**Required work:**
(A) Summarize the passage on doctors and the private health sector in two sentences.
(B) Write the next part of the passage on doctors and the private health sector, picking up after its final sentence.

**Text passage:**
= = = = =

In fields of human activity, professionals sometimes may be suspect, but any profession is pure. Irresponsible generalizations based on individual instances causes more disharmony in an already fragmented doctor-patient relationship. In a society with an allopathic doctor to population ratio of 1 in 1445 (still less than the WHO prescribed 1 per 1000), and where the private sector provides almost 80 percent of outpatient and 60 percent of inpatient care, there is a need to address how best to integrate both these sectors. The administrative and government machinery along with public intellectuals in the academia and the media should be taking pro-active steps to provide the best possible health care to all the citizens in every part of the country. Abusing the private sector is hardly the way forward. Using a correlation between closed hospitals and reduced admissions to conclude that doctors and corporates are creating diseases is improper understanding at best or intellectual dishonesty at worst. The private sector is solidly in support of the warriors in the frontlines; all of them cannot perhaps join the fight for various reasons. It is good that the government has brought an ordinance to stop abuse of health workers, but such an ordinance reflects a deeper malaise in the country which needs addressing urgently.

= = = = =

**Given records:**
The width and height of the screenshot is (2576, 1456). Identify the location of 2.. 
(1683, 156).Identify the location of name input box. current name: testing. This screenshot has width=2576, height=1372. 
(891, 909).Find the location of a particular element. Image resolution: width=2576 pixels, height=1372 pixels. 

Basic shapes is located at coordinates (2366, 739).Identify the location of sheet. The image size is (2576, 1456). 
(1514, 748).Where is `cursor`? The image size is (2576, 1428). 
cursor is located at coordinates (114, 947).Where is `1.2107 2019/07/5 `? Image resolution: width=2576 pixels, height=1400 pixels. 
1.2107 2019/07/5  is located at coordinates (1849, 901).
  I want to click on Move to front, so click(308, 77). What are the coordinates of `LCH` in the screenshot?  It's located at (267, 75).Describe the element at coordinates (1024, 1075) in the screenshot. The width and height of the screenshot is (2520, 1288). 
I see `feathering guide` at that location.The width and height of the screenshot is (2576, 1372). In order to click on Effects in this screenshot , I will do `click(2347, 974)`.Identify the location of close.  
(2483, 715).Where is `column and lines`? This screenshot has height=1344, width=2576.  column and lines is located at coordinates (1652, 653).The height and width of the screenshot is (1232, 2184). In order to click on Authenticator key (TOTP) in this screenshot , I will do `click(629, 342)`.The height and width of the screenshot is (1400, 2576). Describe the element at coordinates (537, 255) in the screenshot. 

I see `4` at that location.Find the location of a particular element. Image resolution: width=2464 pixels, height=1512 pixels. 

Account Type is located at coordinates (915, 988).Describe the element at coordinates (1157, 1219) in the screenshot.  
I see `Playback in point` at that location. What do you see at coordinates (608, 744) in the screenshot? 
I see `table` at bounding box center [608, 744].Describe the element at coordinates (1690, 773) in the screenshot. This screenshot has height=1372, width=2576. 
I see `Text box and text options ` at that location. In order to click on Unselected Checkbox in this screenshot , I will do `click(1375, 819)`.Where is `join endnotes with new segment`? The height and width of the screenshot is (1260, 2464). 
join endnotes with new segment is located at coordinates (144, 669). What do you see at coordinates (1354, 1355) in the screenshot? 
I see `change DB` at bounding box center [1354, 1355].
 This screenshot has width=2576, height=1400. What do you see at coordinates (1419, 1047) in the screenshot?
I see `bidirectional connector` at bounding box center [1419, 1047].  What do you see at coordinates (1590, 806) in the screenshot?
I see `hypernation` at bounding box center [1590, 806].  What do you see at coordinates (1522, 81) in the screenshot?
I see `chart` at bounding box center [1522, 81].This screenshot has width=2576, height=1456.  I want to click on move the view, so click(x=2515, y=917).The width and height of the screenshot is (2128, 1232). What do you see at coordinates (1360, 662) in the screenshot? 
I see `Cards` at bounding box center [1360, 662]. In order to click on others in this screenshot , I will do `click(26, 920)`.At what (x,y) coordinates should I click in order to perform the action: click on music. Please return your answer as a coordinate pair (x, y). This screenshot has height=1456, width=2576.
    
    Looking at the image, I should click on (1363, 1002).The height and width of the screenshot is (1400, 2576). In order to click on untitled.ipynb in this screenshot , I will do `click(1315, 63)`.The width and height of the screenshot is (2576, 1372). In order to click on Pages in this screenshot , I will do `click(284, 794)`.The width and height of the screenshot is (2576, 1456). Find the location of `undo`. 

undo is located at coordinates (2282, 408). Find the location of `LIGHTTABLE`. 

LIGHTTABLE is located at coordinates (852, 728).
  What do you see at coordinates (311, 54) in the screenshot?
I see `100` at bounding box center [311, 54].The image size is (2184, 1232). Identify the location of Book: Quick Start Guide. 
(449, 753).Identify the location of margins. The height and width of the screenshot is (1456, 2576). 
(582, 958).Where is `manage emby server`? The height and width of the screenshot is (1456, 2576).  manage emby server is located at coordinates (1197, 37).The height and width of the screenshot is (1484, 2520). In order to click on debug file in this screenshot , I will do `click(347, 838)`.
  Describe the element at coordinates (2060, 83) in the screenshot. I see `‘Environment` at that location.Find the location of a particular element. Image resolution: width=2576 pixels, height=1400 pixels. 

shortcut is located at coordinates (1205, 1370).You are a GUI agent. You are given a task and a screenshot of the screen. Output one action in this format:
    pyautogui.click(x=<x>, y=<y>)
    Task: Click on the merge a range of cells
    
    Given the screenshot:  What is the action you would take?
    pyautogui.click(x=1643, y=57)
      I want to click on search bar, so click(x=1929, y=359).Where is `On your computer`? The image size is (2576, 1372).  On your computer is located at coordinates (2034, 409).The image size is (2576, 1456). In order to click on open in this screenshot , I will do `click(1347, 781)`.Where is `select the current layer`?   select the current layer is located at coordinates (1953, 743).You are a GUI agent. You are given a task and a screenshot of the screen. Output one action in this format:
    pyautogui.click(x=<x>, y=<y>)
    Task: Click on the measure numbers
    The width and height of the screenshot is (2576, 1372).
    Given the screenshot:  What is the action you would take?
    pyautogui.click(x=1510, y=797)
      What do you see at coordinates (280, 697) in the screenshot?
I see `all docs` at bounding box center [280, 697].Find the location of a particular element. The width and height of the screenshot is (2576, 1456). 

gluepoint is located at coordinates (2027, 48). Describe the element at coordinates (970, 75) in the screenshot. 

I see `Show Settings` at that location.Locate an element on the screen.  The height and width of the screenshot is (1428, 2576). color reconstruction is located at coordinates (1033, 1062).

= = = = =

**Exercise responses:**
(A) Blaming the whole medical profession for individual cases deepens the rift between doctors and patients, and since the doctor-to-population ratio is 1 in 1445 and the private sector provides almost 80 percent of outpatient and 60 percent of inpatient care, the passage argues that the two sectors should be integrated rather than the private sector abused. It calls the claim that doctors and corporates create diseases, drawn from closed hospitals and fewer admissions, improper understanding or intellectual dishonesty, and says the government's ordinance against abuse of health workers is good but reflects a deeper malaise that needs urgent attention.

(B)
China is another enemy today. USA especially is taking a high moral stand claiming the possibility of an engineered virus in the lab requiring investigation. Post-pandemic, in all probability, China will again be in charge with all countries lining up for favours. And it might even happen that any mischief in China have roots in the US. If so, the present emotional outbursts will all sink into silence.  However, the fact remains, is not America, Russia, and Europe not guilty of similar upsetting of world order many times over? Defence warfare research in the advanced countries is overwhelming. The world order and balance hang as on an upright needle. Cyber, chemical, nuclear, and biological research is a massive venture in a quest to make one’s borders or lands safe, but continuing to make the world an unsafe place. A hundred years back it was Europe, US, and Japan which got us into world wars and the usage of the atom bomb on an urgent basis. Further back were the brutal European colonisations of Asia, Africa, Australia, and Americas based on a few decades of advanced technology in guns and naval power. The potential to destruction has increased many times over today in a blind quest for power. If the allegations of an engineered virus are true, China have just beat them all to become the first in the contemporary world. Can we ever have a safer world? There seems to be no hope of a borderless world and a single humanity in the decades or perhaps even centuries to come. Self-destruction may come much before a favourable mutation in our genetic make-up; a mutation which allows humans to seek harmony not only with other humans but the rest of nature too, both animate and inanimate.